Can you print the listing character for character, from its first line down to and including the line that contains "The height and width of the screenshot is (705, 1360)."?

[Stored entries]
:::

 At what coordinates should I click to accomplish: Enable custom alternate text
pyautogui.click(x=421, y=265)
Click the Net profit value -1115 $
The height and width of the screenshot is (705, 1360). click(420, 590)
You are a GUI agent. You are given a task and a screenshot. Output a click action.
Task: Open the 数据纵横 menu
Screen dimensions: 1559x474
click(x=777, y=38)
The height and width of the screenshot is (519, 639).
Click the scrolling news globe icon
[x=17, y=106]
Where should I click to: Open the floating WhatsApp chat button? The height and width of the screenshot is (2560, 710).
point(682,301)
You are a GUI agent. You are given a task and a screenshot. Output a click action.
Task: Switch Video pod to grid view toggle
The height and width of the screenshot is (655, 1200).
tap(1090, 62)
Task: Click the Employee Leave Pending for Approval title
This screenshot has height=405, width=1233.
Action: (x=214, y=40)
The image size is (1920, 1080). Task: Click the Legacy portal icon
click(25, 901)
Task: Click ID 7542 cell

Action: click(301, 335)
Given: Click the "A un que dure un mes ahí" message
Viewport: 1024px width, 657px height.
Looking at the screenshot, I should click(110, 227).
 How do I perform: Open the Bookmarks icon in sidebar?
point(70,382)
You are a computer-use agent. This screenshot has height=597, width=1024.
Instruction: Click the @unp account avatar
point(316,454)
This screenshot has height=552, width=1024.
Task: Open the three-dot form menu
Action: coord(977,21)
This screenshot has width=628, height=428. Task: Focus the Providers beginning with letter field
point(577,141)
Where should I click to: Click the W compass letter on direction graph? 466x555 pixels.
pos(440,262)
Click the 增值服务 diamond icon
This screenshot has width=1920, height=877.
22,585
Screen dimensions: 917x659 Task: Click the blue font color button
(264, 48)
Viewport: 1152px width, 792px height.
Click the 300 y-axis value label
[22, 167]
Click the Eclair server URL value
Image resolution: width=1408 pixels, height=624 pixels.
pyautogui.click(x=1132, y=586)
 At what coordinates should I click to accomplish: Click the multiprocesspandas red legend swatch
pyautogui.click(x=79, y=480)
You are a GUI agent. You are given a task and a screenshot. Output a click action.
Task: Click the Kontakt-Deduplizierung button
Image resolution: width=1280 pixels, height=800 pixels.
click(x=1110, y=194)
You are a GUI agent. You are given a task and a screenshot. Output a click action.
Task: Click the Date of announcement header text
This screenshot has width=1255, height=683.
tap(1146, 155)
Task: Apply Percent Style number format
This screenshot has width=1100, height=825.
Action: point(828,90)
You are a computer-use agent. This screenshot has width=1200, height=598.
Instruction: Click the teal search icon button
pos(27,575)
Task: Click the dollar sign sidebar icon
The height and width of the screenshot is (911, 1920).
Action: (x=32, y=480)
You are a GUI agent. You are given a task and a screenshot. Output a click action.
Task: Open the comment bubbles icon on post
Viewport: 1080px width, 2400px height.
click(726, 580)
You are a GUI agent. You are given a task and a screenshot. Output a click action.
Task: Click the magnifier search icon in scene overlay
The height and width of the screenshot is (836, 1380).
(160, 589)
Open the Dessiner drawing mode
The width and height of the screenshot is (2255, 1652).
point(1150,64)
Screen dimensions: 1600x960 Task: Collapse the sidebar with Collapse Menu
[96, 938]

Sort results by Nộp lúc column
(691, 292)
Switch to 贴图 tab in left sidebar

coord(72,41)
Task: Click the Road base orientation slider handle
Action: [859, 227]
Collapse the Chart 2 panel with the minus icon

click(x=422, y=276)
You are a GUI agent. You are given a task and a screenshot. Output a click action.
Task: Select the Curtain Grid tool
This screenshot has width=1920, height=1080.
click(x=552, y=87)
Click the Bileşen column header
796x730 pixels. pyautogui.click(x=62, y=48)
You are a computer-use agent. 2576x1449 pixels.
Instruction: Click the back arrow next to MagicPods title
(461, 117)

:::

* RESULT OF THE TASK *
 At what coordinates should I click to accomplish: Enable custom alternate text
pyautogui.click(x=421, y=265)
Click the Net profit value -1115 $
The height and width of the screenshot is (705, 1360). click(420, 590)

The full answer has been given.